30. Although the known fossil record indicates that the earliest marsupial and eutherian species arose in the Early Cretaceous of China, the subsequent Cretaceous radiation of marsupials was in North America, and eutherians were there a bit later in the Late Cretaceous, the place of origin and routes of dispersal of therian mammals are still debated. Continental drift was breaking up the Mesozoic's few big continents into smaller landmasses, isolating them by open ocean at the time. Most continents were still in contact, and the Atlantic Ocean was developing but still tiny. Even in polar locations, the Late Cretaceous climate was mild. Marsupials spread to Asia, Antarctica, and Australia during this epoch, while eutherians went to Africa and the New World  These stocks of mammals were carried into semi-isolation as the continents divided further during the Cenozoic, and they served as the founding stocks for the different mammalian groupings that later emerged on the dividing continents.

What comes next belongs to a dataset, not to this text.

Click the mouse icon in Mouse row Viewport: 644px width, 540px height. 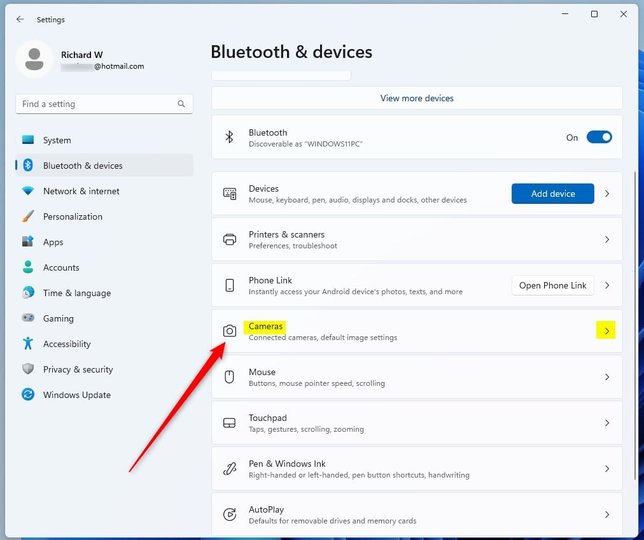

31. FIGURE 3.46 Therian radiation. Position of the continents during the late Mesozoic is shown. Although today most marsupials live in Australia, their center of origin was apparently the New World (North America) of the late Cretaceous. From there, they spread in two directions. One direction during the Eocene was to Europe and North Africa, although they subsequently became extinct on both those continents (dashed arrows). The other direction in which marsupials spread was through South America and Antarctica to Australia before these continents separated. Eutherians originated in the Old World and spread to the New World via land connections that existed between the continents during the Mesozoic
32. All continents were merged into one huge supercontinent, Pangaea, early in the Mesozoic. In a dynamic Earth, however, this supercontinent began to rift, and by the Late Mesozoic, Pangea had divided into two areas, introducing a north/south geographical division in land masses. As a result, during the Cenozoic, these regions proceeded to split and spin, eventually forming the recognizable continents we see today. During the Late Mesozoic and Cenozoic periods, this fragmentation had an impact on mammalian evolution.
33. FIGURE 3.47 Mesozoic Diversity and Extinctions. The widths of each group subjectively express the estimates of relative abundance. Note the extinctions of not just the dinosaurs but other Mesozoic groups as well; and note that birds and mammals are contemporaries of the dinosaurs but become prominent only after their extinctions.